We all know the saying “Brewers make wort, yeast makes beer.” We can do all we want to the wort, we can throw in any amount of additives or hops we like, if still isn’t beer until the yeast does its thing.
Yeast has changed over the years. The quality of the dry yeast that was 10-15 years ago was fairly poor, and the selection was miserable. Dry yeast was tossed into the prepackaged brew kits, and in some cases wasn’t even the proper yeast for the kit. In the 1990s, liquid yeast began to emerge as the most popular yeast for brewing, with companies like White Labs and Wyeast providing vials and smack packs in a variety of types. By the early 2000s, liquid yeast was the premier type.
Now, dry yeast is beginning to make a comeback. Traditional yeasts such as Munton’s and Cooper’s are still out there, joined by offerings from companies such as Lallemand, Fermentis, and more. But is there an advantage of using one yeast over the other? Let’s take a look at how dry and liquid yeasts match up.
While dry yeast has expanded in terms of variety, it still has quite a ways to go to catch up to liquid yeasts. White Labs alone lists nearly 80 strains of liquid yeast available, while Fermentis only has a dozen or so dry yeast strains. So if you need that particular Belgian Strong Ale yeast from a particular region of Belgium, you’ll need to go with liquid. If you just need a plain old ale yeast, you can get that in both forms.
A packet of dry yeast will generally cost half as much as a vial or smack pack of liquid yeast, meaning that large batches or needing more yeast will increase the price exponentially. This can get even worse should you experience stuck fermentation and need to pitch a new starter, at which point you would again need to buy another vial or smack pack instead of the cheaper dry yeast.
When it comes to pitching yeast, you need to know how many yeast cells are needed. Even the prepared, ready-to-go smack packs that have 100 billion cells may be underpowered, and may need a starter. It may even require a second pack of yeast, doubling the expense.
Dry yeast is much denser than liquid yeast, though, and it contains more cells per gram. This means that one gram of dry yeast will provide more active cells than a gram of liquid yeast. The major advantage here is that, if you calculate you need an odd amount of yeast – say, your ale will require 156 billion cells for proper fermentation – you can simply measure out the appropriate amount of dry yeast, figuring on 18 billion cells per gram, add it, and you’re good.

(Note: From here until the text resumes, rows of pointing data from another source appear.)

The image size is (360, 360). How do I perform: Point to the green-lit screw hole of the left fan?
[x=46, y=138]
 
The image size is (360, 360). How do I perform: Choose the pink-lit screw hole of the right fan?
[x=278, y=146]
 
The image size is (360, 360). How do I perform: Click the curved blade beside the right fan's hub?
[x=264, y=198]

An odd amount of liquid yeast will require creating a starter, buying multiple sizes of packets, and likely being a bit short or a bit over.

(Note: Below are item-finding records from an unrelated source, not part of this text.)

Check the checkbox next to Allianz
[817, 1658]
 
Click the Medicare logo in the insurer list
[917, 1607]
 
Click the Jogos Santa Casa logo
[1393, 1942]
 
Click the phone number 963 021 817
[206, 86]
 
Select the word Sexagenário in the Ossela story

Shelf life is also referred to as viability, as some of the live yeast dies off over time, reducing the effectiveness of a package.

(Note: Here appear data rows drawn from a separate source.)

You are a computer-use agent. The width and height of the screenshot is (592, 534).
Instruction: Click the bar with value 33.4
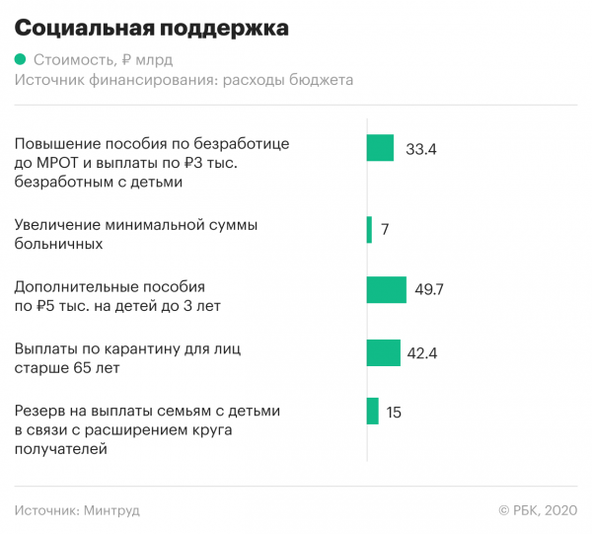(380, 148)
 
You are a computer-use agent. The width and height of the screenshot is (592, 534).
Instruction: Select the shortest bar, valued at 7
(369, 229)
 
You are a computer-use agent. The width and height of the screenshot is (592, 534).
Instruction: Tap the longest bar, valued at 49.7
(386, 289)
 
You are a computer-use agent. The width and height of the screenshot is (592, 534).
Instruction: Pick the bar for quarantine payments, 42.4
(383, 351)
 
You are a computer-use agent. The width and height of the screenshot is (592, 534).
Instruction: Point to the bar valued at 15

A vial or smack pack of liquid yeast generally only has a shelf life of 6 months or so, and that’s only when refrigerated. It’s not a finite point, either – the viability rate drops immediately, losing 20% in the first month. At 6 months, the pack or vial is only around 25% viable, meaning you will need to create a starter to get usefulness out of the yeast.
Ease Of Use
Dry yeast is a breeze to use – hydrate it in lukewarm water for around 20 minutes before pitching, at a rate of 50 milliliters of water per 5 grams of yeast, then dump it in when ready. It’s that simple.
Liquid yeast, particularly in vial form, will need a starter to kick-start the process, as well as for particular situations such as high original gravity and out-of-date yeast. This requires prepping the yeast a few days ahead of time, as well as needing equipment such as a magnetic stir plate, flasks, and more.